Las horas saltantes forman parte de una de las expresiones más particulares de la relojería mecánica.
En lugar de utilizar una aguja para indicar las horas, este sistema muestra el número correspondiente a través de una ventanilla y lo hace avanzar de manera instantánea cada 60 minutos.
Aunque hoy representa una complicación asociada con diseños contemporáneos y de inspiración vintage, su historia se remonta varios siglos atrás y está estrechamente ligada a la evolución de la legibilidad y el diseño de los relojes.
El origen
La indicación de horas saltantes apareció alrededor de 1650 en los relojes de noche. Posteriormente fue adaptada a los relojes de bolsillo durante el siglo XVIII.
Hacia finales del siglo XIX, la incorporación de una segunda ventanilla para los minutos permitió desarrollar una lectura más completa del tiempo mediante discos giratorios.
Durante el periodo de entreguerras, esta solución adquirió especial relevancia en los relojes de pulsera. Además de ofrecer una estética moderna para su época, las esferas con ventanillas permitían jugar con nuevas proporciones y formas de caja.
Fue precisamente en este contexto cuando Audemars Piguet comenzó a desarrollar algunos de sus primeros relojes de pulsera con horas saltantes.
Entre 1924 y 1951, la Manufactura produjo 347 relojes con esta indicación, de los cuales 135 incorporaban doble ventanilla.
El primer modelo, el N.º 27826, contaba con una caja cuadrada, una ventanilla para las horas y una aguja para los minutos, impulsado por el Calibre 10HPVM.
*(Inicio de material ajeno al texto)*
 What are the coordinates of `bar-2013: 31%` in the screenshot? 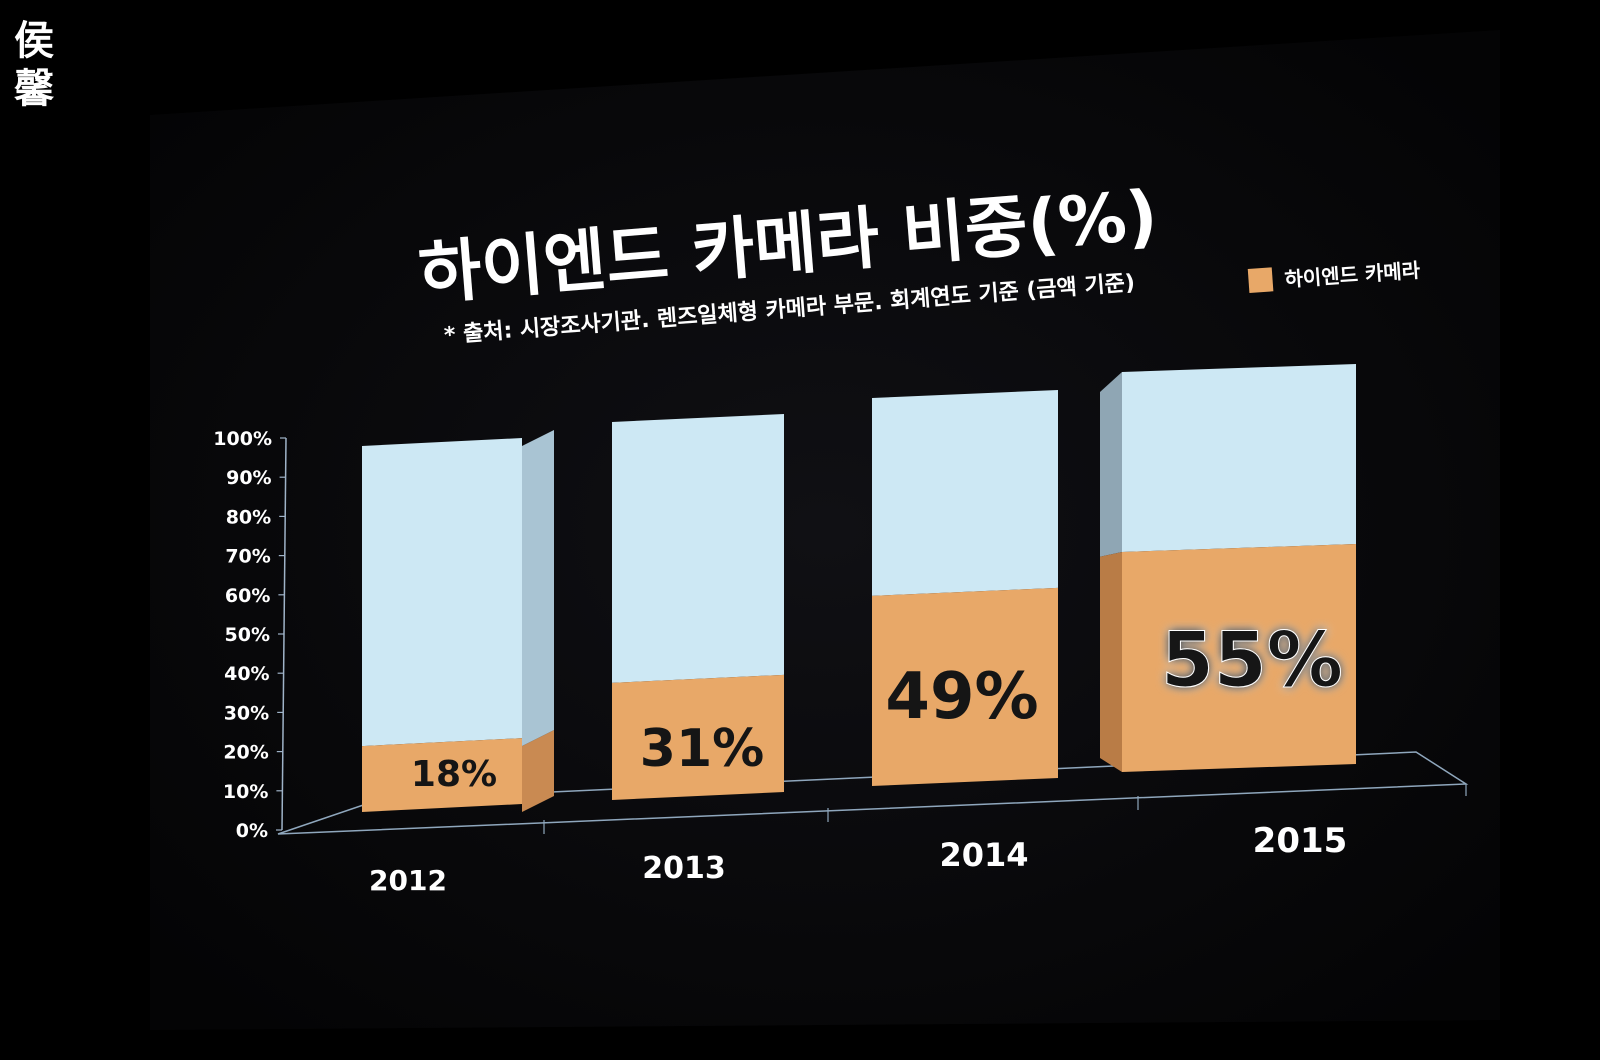 It's located at (698, 607).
Con el paso de los años, la firma experimentó con cajas cuadradas, rectangulares y de tipo cojín, además de diferentes configuraciones de asas y esferas.
Nuevas interpretaciones
Uno de los capítulos más interesantes de esta historia llegó en 1929, con el Premodelo 1271. Comercializado entre 1929 y 1930, este reloj incorporaba dos ventanillas para indicar las horas y los minutos y fue producido en apenas 14 ejemplares.
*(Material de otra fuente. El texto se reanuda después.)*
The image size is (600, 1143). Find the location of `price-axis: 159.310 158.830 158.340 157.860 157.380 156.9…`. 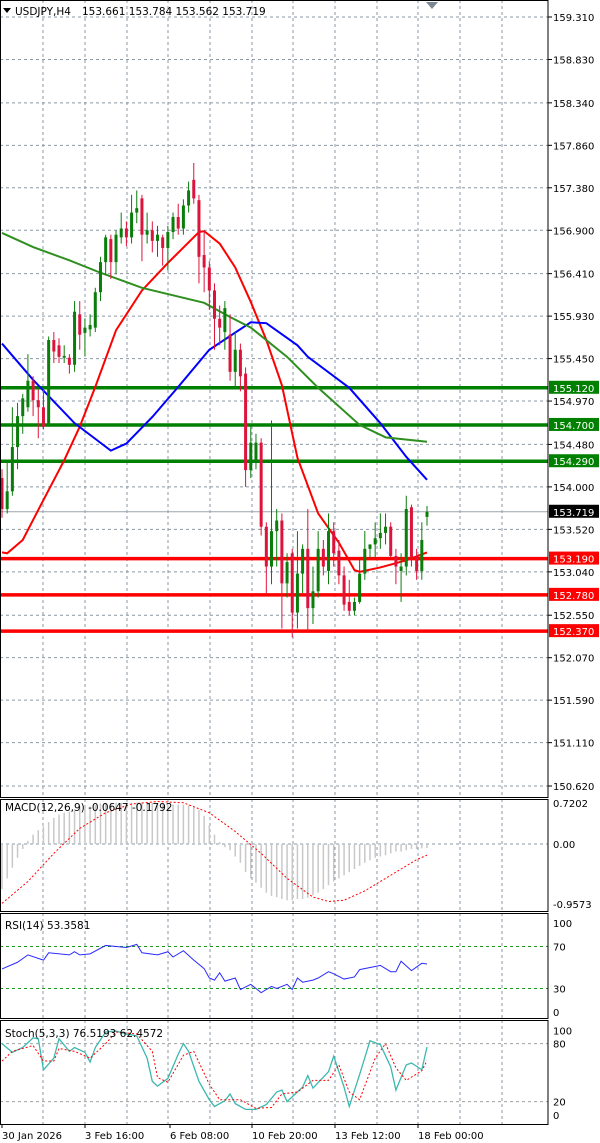

price-axis: 159.310 158.830 158.340 157.860 157.380 156.9… is located at coordinates (574, 568).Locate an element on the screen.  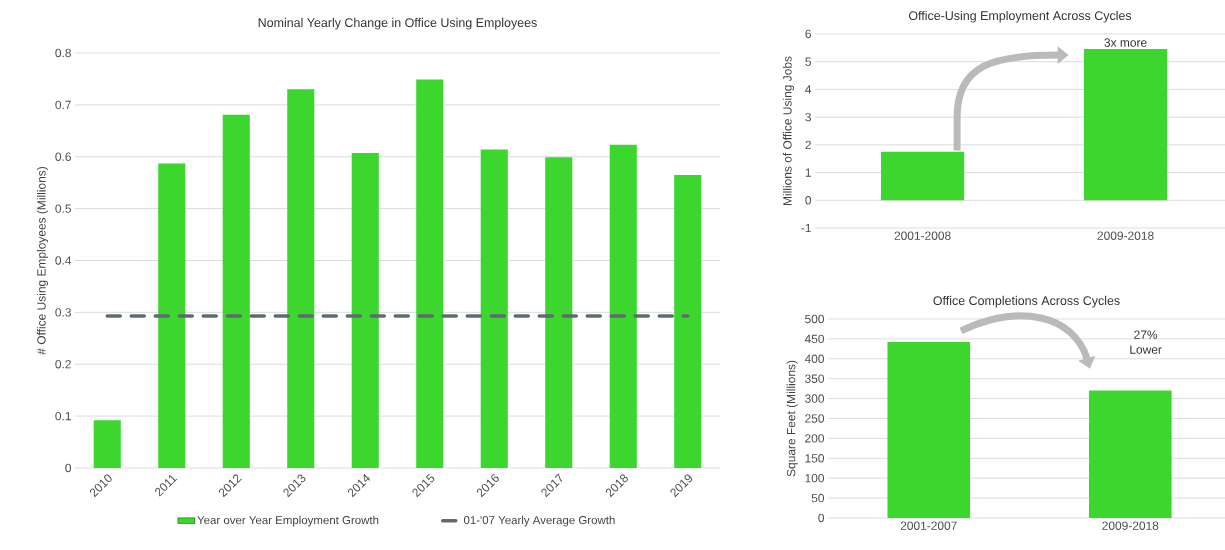
x-tick-label: 2001-2007 is located at coordinates (928, 526).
Entre sus diferentes versiones destacó una pieza única en platino, actualmente conservada en el Musée Atelier Audemars Piguet. Además, se convertiría décadas después en la inspiración para una nueva interpretación de la complicación.
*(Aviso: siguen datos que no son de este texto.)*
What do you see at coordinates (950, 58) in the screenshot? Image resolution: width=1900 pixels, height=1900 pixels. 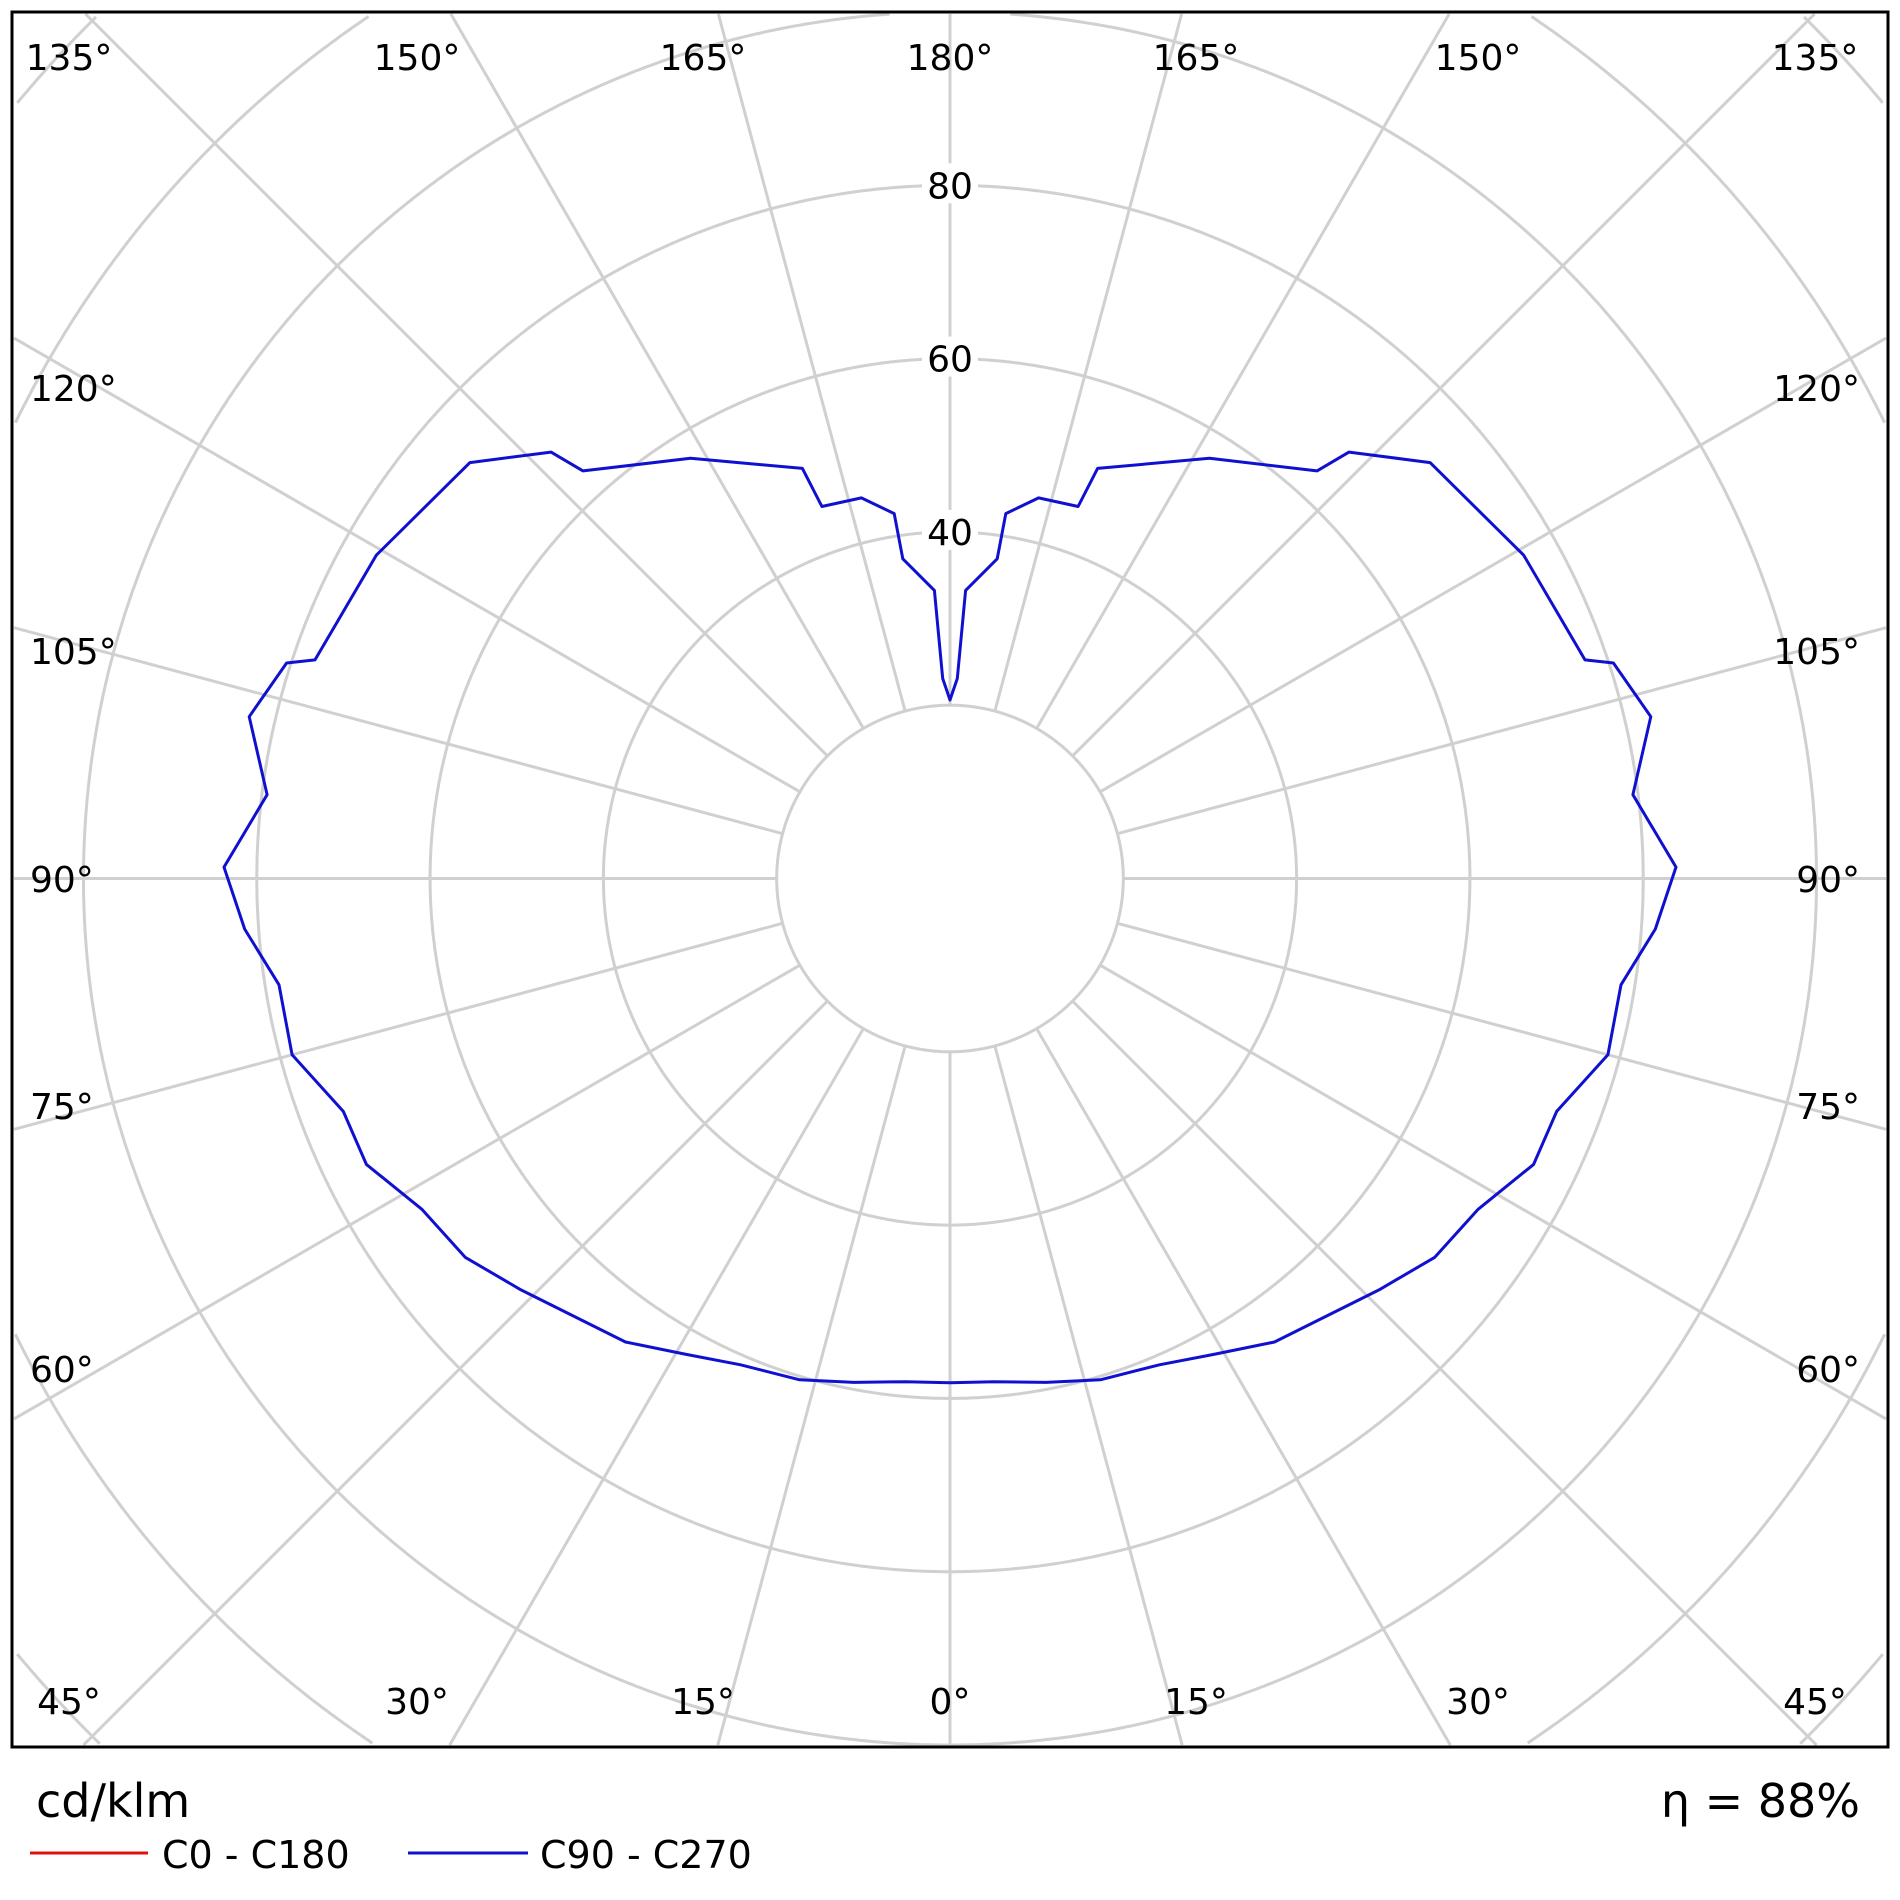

Tras perder popularidad a partir de la Segunda Guerra Mundial, las horas saltantes volvieron a despertar interés durante las décadas de 1960 y 1970, coincidiendo con la estética Space Age.
Su verdadero renacimiento dentro de la Alta Relojería llegaría a principios de los años noventa, cuando Audemars Piguet comenzó a combinar esta indicación con complicaciones como la repetición de minutos.
Neo Frame Horas Saltantes
En febrero de 2026, Audemars Piguet llevó nuevamente esta tradición al presente con el Neo Frame Horas Saltantes. Se trata de un reloj que recupera elementos del Premodelo 1271 de 1929 y los combina con una construcción contemporánea.
La nueva pieza presenta una caja rectangular de 34,6 x 34 mm, elaborada en oro rosa de 18 quilates y caracterizada por ocho gallones verticales a cada lado. Sus líneas curvas y aerodinámicas hacen referencia al movimiento Streamline, una corriente derivada del Art Déco que encontró inspiración en las formas de trenes y barcos de la época.
Visible a través del fondo de zafiro, el Calibre 7122 también exhibe acabados de Alta Relojería, como Côtes de Genève y satinado, además de una masa oscilante especialmente diseñada para este modelo.
Con el Neo Frame Horas Saltantes, Audemars Piguet establece un puente entre dos momentos de su historia. La experimentación con las horas saltantes durante los años veinte y la búsqueda actual de nuevas soluciones técnicas y estéticas.
Más que recuperar una complicación histórica, la Manufactura la utiliza como punto de partida para reinterpretar uno de sus diseños más singulares. Demostrando así, cómo una idea nacida hace casi un siglo puede adquirir una nueva dimensión en la relojería contemporánea.